Prayer that pleases God is…
If there is any prerequisite to praying it is found in Hebrews 11:6: “And without faith it is impossible to please him, for whoever would draw near to God must believe that he exists and that he rewards those who seek him.” Even before we begin praying, we must believe in the One to whom we are praying to. We must anchor our hopes on Him. But not only is belief necessary to enter into prayer, it must continue to the end. Every word must be uttered in faith to the unseen God. What resolve is there for those who take this step of faith? Is there any solace for those who liken prayer to crying into the darkness? Only this- that not a word has fallen to the ground. Every word is heard and received by God. Jesus said in Matthew 7, “Ask and it will be given to you; seek and you will find; knock and the door will be opened to you. For everyone who asks receives; he who seeks finds; and to him who knocks, the door will be opened.” How sure is the reward for the one who prays in belief!
In God’s Will
John writes, “This is the confidence we have in approaching God: that if we ask anything according to his will, he hears us.” These are then the boundaries for what we should be praying. The most ready answer as to why we did not receive what we asked for is because God didn’t want it! Conversely, the prayers that are answered are the ones that God wanted to happen. One may ask- What then is in God’s heart? The answer is simple. God’s word. God’s word is in God’s heart. Our best praying is done when we have our heads in our Bibles praying back to God what He has already promised from His Word. What a pleasure it is to prayerfully go through each verse of the Bible in prayer. How quickly will we mature in our faith and in our knowledge of what is wise praying!
In the Spirit
Paul instructs us on one of the roles of the Holy Spirit in the lives of believers: “Likewise the Spirit helps us in our weakness. For we do not know what to pray for as we ought, but the Spirit himself intercedes for us with groanings too deep for words. And he who searches hearts knows what is the mind of the Spirit, because the Spirit intercedes for the saints according to the will of God.” If good praying is done within God’s will, then according to this verse, praying in the Spirit drives us straight into that grace. What does it mean to “pray in the Spirit”? It means to be full of God’s Spirit in praying. The Spirit of God is in every believer. He will reveal the things in God’s heart to the one who prays. The immediate sin in their lives. The people around them that need prayer. The Spirit casts a higher vision of praying within our hearts. He enables us to pray for long hours without tiring. The Spirit of God helps us to pray in a way that pleases God!

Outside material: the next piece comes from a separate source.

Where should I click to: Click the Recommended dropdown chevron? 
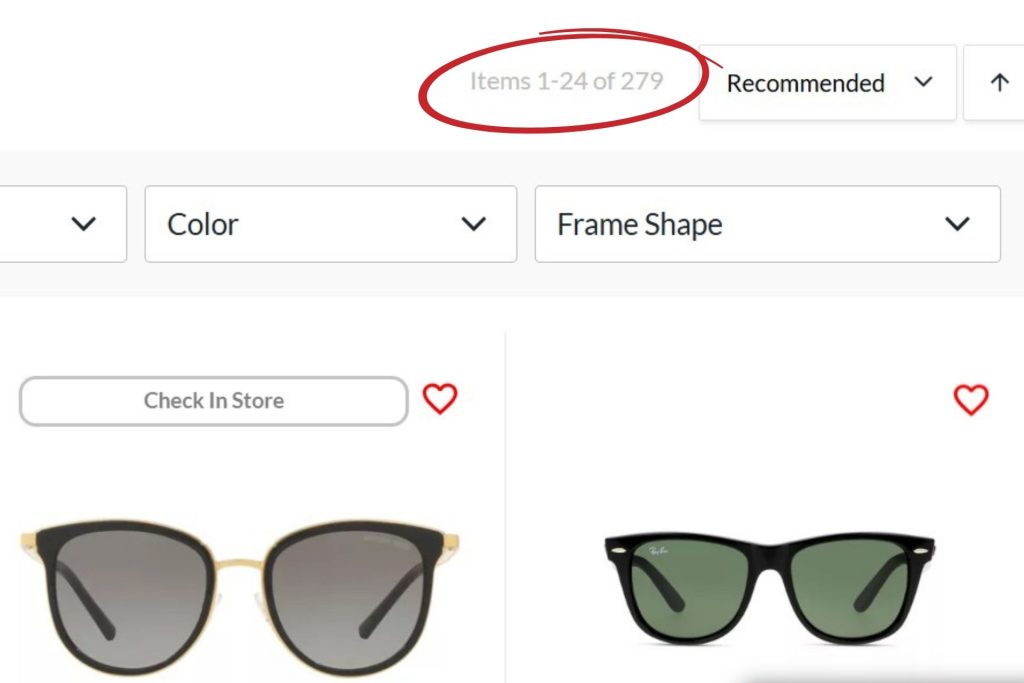(923, 84)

At the heart of praying things within God’s will is living a life within God’s will. And for God’s will to be enacted in our lives, we must be surrendered. The book of Hebrews reveals that, “During the days of Jesus’ life on earth, he offered up prayers and petitions with loud cries and tears to the one who could save him from death, and he was heard because of his reverent submission.” What does it say as to why he was heard? It was because he was submitted before the Father. And so this should be the lesson when we come before God in prayer. Not that we have a checklist of things that we want to see God bless, but that we come before Him allowing Him to do as He pleases. Our prayers must be under the umbrella of Jesus’ prayer when he said upon going to the cross, “Not my will be done, but Your will be done.”
In Jesus’ Name
Why exactly do we do end our prayers with “In Jesus’ name, Amen”? Well of the many, here is one. Before ascending into heaven, Jesus instructs his disciples that, “All authority has been given to me.” God the Father has placed all things under the authority of Jesus Christ. He has the power to bring down any nation, to change any circumstance, to break down any wall, to raise up any persons, to move anything in nature, to do basically anything! It’s for this reason why Jesus also instructed his disciples, “Whatever you ask in my name, this I will do, that the Father may be glorified in the Son. If you ask me anything in my name, I will do it.” We must pray in Jesus’ name so that what we ask will be done!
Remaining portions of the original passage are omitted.